## Work to complete
Exactly as written, transcribe the data that follows.

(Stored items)
====
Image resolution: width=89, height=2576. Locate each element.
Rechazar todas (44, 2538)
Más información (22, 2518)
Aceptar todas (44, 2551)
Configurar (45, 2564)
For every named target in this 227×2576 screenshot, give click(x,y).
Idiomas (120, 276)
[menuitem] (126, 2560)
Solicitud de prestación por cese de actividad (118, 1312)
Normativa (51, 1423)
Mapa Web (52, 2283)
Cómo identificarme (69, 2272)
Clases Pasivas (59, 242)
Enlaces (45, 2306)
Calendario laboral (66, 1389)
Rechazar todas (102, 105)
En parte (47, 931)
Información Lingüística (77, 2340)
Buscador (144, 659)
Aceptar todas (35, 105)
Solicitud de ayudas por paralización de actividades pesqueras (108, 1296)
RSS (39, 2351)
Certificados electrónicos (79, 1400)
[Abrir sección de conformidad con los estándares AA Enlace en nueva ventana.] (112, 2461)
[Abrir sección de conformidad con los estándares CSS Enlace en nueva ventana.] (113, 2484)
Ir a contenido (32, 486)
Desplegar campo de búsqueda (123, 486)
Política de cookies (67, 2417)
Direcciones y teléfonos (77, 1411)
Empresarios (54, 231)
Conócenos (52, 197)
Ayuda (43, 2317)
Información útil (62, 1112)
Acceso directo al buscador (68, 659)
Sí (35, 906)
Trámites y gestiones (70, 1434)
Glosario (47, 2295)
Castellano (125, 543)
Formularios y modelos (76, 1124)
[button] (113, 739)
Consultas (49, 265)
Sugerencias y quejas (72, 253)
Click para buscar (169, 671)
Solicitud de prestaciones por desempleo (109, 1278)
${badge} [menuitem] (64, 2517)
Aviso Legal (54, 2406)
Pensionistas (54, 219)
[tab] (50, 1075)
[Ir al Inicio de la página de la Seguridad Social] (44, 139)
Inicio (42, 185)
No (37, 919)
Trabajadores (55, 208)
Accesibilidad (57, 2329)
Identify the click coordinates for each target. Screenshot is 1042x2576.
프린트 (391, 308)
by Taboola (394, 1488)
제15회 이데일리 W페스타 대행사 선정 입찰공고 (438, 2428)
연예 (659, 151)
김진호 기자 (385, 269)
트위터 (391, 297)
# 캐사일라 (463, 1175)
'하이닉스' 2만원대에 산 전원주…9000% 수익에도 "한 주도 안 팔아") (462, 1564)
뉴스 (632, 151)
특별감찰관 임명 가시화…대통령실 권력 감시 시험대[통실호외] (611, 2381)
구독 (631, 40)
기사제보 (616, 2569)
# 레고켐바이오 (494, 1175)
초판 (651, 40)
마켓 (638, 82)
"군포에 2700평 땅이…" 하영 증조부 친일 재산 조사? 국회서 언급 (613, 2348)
====
## Solved exercise
Image resolution: width=89, height=2576. Locate each element.
Rechazar todas (44, 2538)
Más información (22, 2518)
Aceptar todas (44, 2551)
Configurar (45, 2564)
For every named target in this 227×2576 screenshot, give click(x,y).
Idiomas (120, 276)
[menuitem] (126, 2560)
Solicitud de prestación por cese de actividad (118, 1312)
Normativa (51, 1423)
Mapa Web (52, 2283)
Cómo identificarme (69, 2272)
Clases Pasivas (59, 242)
Enlaces (45, 2306)
Calendario laboral (66, 1389)
Rechazar todas (102, 105)
En parte (47, 931)
Información Lingüística (77, 2340)
Buscador (144, 659)
Aceptar todas (35, 105)
Solicitud de ayudas por paralización de actividades pesqueras (108, 1296)
RSS (39, 2351)
Certificados electrónicos (79, 1400)
[Abrir sección de conformidad con los estándares AA Enlace en nueva ventana.] (112, 2461)
[Abrir sección de conformidad con los estándares CSS Enlace en nueva ventana.] (113, 2484)
Ir a contenido (32, 486)
Desplegar campo de búsqueda (123, 486)
Política de cookies (67, 2417)
Direcciones y teléfonos (77, 1411)
Empresarios (54, 231)
Conócenos (52, 197)
Ayuda (43, 2317)
Información útil (62, 1112)
Acceso directo al buscador (68, 659)
Sí (35, 906)
Trámites y gestiones (70, 1434)
Glosario (47, 2295)
Castellano (125, 543)
Formularios y modelos (76, 1124)
[button] (113, 739)
Consultas (49, 265)
Sugerencias y quejas (72, 253)
Click para buscar (169, 671)
Solicitud de prestaciones por desempleo (109, 1278)
${badge} [menuitem] (64, 2517)
Aviso Legal (54, 2406)
Pensionistas (54, 219)
[tab] (50, 1075)
[Ir al Inicio de la página de la Seguridad Social] (44, 139)
Inicio (42, 185)
No (37, 919)
Trabajadores (55, 208)
Accesibilidad (57, 2329)
Identify the click coordinates for each target. Screenshot is 1042x2576.
프린트 (391, 308)
by Taboola (394, 1488)
제15회 이데일리 W페스타 대행사 선정 입찰공고 (438, 2428)
연예 (659, 151)
김진호 기자 (385, 269)
트위터 (391, 297)
# 캐사일라 (463, 1175)
'하이닉스' 2만원대에 산 전원주…9000% 수익에도 "한 주도 안 팔아") (462, 1564)
뉴스 (632, 151)
특별감찰관 임명 가시화…대통령실 권력 감시 시험대[통실호외] (611, 2381)
구독 (631, 40)
기사제보 (616, 2569)
# 레고켐바이오 (494, 1175)
초판 (651, 40)
마켓 (638, 82)
"군포에 2700평 땅이…" 하영 증조부 친일 재산 조사? 국회서 언급 (613, 2348)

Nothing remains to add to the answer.